Urban75 Home About Offline BrixtonBuzz Contact

F1 2020

Mika Salo and Finnish TV
It appears that the Finnish steward Mika Salo has passed on information about Lewis Hamilton's penalty to the Finnish TV channel C More. The channel reported that the penalty would come for Hamilton well before it was officially announced. Mika Salo is said to have passed on information to C More, well before the penalty was announced by F1. Ten minutes before it was announced by the stewards that Hamilton would be punished twice five seconds, the commentators already reported that the punishment would come. What is even more striking is that the investigation had not been completed at that time. The Finnish channel also reported that Hamilton would receive two penalty points twice on his super-licence. These had initially only become two and it was announced earlier this evening that they would be waived altogether.

Incidentally, this is not the first time that important information has been forwarded at an early stage. Salo himself has worked as a commentator, and during his duties as a steward it is more common for Finnish television to have this kind of information earlier. If the rumour is true, the FIA may intervene.
 
Was out for the race yesterday so avoided updates and watched this morning. Frustrating for Hamilton but rules is rules I guess? Shame it could not have been added to his time :hmm:
 
Hammy has been getting some bum steers from his team recently. The unnoticed pit-lane-closed alert didn't show up on the engineers' panels - 10 seconds drive-through. The team gave Hammy a precise location for two practice starts - 2 x 5 second penalties.

I know Toto is big on the no-blame culture, but someone - and it might as well be Hammy - needs to tell the team that mistakes like these make the whole team look incompetent, and that means all 1,000 employees of Mercedes F1, and that is a betrayal.

More to the point, they are carelessly throwing away world championship points, and if Hammy wants to get dramatic, they are jeopardising the chances of a driver becoming the most successful driver of all time. Does Mercedes want to go down in history as the team that failed him at the final hurdle? He ought to lay it on the line: he doesn't fuck up on track; the team doesn't fuck up its race engineering.

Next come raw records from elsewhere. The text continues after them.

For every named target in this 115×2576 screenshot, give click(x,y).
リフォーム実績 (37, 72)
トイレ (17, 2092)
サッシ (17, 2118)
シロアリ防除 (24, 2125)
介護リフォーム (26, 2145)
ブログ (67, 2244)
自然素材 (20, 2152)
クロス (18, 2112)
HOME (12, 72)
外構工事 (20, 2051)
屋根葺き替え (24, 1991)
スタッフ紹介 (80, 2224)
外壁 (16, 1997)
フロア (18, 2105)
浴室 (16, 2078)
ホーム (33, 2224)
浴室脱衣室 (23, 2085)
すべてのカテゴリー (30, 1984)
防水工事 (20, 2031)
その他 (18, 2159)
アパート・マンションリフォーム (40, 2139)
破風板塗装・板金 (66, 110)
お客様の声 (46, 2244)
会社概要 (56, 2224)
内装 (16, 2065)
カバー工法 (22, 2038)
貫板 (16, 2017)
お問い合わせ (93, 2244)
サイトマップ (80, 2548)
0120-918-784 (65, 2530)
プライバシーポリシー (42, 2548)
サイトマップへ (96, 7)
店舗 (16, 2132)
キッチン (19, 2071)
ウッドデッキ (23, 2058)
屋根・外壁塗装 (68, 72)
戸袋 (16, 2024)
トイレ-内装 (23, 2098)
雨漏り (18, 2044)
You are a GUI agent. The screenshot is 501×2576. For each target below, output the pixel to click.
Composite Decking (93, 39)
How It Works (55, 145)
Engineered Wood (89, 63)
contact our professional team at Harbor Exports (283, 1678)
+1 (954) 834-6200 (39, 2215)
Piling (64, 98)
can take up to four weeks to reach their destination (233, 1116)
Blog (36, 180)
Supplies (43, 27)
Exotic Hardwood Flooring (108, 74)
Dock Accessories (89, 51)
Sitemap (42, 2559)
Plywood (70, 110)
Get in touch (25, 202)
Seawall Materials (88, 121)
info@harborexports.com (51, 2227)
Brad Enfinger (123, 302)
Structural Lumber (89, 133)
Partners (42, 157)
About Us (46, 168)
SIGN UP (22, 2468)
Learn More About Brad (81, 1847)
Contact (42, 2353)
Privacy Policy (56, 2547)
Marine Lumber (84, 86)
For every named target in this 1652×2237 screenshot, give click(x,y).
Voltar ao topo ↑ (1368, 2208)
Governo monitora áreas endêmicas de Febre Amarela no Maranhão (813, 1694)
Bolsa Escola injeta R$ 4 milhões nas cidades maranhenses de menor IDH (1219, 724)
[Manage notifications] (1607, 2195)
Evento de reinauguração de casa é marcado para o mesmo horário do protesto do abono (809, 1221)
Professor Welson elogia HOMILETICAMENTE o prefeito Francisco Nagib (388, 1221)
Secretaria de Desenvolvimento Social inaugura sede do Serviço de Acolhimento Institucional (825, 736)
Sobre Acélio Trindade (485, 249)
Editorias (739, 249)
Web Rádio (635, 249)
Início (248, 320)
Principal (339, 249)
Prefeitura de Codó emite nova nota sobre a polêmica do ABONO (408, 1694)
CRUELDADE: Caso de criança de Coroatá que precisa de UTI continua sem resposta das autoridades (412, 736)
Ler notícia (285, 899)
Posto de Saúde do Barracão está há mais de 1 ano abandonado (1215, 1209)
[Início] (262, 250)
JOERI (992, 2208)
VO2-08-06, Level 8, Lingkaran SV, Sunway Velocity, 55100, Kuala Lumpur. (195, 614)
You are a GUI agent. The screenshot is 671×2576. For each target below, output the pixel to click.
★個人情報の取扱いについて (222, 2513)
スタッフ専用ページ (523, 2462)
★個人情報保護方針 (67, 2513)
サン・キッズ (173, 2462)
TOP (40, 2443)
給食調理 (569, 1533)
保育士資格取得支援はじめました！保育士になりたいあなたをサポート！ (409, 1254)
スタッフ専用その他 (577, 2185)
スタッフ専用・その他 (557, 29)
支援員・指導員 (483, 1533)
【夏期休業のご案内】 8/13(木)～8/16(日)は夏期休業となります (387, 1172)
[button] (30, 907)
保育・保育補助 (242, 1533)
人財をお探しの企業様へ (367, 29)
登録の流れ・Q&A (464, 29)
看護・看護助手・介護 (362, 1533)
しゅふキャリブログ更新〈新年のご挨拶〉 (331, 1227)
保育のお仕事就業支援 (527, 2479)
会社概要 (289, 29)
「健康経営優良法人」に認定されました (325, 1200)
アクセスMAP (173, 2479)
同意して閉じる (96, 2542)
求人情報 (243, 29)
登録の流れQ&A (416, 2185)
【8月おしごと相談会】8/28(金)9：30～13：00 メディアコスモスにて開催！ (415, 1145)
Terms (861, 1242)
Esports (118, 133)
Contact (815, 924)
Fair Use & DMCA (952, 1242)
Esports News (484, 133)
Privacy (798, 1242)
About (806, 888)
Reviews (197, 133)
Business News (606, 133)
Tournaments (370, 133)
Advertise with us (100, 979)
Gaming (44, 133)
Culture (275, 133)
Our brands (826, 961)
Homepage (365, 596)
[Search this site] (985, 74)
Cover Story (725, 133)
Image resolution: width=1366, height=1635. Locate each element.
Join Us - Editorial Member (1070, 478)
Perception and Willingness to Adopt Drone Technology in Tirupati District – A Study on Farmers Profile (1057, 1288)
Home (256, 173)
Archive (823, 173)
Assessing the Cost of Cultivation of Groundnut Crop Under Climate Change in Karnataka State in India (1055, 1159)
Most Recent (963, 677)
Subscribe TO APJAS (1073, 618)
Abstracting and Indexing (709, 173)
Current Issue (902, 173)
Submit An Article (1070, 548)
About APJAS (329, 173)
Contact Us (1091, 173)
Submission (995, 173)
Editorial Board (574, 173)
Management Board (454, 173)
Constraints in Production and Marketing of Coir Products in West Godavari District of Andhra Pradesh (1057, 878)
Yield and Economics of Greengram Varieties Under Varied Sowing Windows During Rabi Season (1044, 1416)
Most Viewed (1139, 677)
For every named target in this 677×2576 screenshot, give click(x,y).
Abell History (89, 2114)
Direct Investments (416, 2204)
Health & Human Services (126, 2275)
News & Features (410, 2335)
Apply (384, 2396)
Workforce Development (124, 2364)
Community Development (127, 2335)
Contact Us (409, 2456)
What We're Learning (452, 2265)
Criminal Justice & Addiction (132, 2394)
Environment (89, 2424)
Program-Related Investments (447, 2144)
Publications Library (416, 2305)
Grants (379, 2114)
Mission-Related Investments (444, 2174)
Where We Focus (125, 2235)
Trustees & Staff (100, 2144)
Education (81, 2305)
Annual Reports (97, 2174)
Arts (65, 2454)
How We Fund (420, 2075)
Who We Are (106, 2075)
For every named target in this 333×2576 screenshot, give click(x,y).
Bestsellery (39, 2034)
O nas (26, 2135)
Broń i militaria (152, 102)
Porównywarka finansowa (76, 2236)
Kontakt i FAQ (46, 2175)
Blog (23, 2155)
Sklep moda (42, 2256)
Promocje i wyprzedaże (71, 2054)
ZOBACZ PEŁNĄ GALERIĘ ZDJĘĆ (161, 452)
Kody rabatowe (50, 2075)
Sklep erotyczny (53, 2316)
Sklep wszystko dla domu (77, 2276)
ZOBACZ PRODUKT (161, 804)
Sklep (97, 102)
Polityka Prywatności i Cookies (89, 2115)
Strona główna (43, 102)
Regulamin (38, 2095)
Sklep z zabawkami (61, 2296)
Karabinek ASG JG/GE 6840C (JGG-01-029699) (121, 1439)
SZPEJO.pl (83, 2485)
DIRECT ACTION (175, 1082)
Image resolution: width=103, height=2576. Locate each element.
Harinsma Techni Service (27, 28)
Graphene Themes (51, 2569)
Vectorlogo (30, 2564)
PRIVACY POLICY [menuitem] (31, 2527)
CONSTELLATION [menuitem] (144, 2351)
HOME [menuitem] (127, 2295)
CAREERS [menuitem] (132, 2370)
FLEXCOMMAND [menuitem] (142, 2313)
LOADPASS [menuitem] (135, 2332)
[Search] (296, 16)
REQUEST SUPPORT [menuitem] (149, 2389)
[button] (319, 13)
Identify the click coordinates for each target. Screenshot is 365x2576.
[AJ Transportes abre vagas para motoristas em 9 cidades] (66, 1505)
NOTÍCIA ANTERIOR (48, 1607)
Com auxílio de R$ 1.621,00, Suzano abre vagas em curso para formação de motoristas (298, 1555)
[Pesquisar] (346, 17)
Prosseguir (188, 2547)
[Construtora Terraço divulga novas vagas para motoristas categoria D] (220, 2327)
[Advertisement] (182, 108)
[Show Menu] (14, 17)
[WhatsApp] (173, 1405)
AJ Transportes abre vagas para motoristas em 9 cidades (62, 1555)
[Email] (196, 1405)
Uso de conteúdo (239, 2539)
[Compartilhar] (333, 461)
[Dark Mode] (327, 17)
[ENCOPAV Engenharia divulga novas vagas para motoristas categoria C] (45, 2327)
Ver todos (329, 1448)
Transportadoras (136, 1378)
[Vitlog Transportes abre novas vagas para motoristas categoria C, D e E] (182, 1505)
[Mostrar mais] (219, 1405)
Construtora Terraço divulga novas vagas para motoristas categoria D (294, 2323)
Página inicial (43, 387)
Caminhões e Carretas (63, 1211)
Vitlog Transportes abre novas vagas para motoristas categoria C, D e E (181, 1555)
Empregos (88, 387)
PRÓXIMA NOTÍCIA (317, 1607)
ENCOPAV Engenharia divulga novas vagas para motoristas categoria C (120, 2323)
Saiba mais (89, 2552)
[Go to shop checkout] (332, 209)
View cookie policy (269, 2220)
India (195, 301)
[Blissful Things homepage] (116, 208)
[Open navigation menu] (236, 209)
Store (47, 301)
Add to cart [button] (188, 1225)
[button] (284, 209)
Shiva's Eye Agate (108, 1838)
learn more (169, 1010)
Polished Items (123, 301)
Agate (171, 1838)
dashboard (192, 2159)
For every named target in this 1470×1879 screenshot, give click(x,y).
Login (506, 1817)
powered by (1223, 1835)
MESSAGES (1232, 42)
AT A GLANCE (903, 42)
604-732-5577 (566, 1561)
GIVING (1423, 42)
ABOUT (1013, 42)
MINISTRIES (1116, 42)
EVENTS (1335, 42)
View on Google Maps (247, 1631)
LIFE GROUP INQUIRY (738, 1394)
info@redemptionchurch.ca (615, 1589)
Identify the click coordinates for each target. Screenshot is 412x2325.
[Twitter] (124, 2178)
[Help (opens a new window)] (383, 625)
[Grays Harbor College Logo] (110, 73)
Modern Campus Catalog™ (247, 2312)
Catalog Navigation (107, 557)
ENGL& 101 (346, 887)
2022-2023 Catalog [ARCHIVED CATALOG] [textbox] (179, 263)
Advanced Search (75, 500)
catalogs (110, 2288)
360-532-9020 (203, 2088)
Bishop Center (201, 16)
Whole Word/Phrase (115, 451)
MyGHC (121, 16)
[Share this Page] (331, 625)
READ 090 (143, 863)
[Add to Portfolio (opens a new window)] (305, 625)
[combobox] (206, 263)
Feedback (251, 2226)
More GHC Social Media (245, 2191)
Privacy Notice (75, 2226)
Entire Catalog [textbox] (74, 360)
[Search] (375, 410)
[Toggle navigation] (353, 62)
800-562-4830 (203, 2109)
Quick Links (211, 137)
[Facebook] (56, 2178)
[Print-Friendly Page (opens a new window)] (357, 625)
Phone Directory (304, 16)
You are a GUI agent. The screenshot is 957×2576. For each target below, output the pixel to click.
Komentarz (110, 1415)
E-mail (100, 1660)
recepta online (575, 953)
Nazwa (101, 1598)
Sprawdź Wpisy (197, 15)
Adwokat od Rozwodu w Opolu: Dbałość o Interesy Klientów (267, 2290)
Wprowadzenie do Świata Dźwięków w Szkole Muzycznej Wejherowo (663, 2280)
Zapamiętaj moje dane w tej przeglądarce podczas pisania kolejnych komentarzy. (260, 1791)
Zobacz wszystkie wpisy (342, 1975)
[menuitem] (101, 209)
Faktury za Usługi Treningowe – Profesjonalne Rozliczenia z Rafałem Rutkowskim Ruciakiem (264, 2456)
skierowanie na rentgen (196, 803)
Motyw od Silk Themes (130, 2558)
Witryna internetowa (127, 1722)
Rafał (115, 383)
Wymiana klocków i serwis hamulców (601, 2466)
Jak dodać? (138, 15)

That said, I think Hammy has too many personal irons in the fire at the moment, and he's losing focus. He could spend less time doing sketches for Tommy Hilfiger and more time boning up on the rules of F1. He'll have all the time in the world for distractions after he's retired.
 
I know Toto is big on the no-blame culture, but someone - and it might as well be Hammy - needs to tell the team that mistakes like these make the whole team look incompetent, and that means all 1,000 employees of Mercedes F1, and that is a betrayal.
It won't help matters that the Netflix team, shooting the next Drive To Survive series, were filming with Mercedes at Sochi, in hope of capturing Lewis equalling Michael's record.

Wasn't it last year they screwed up in Germany when the film crew were around too?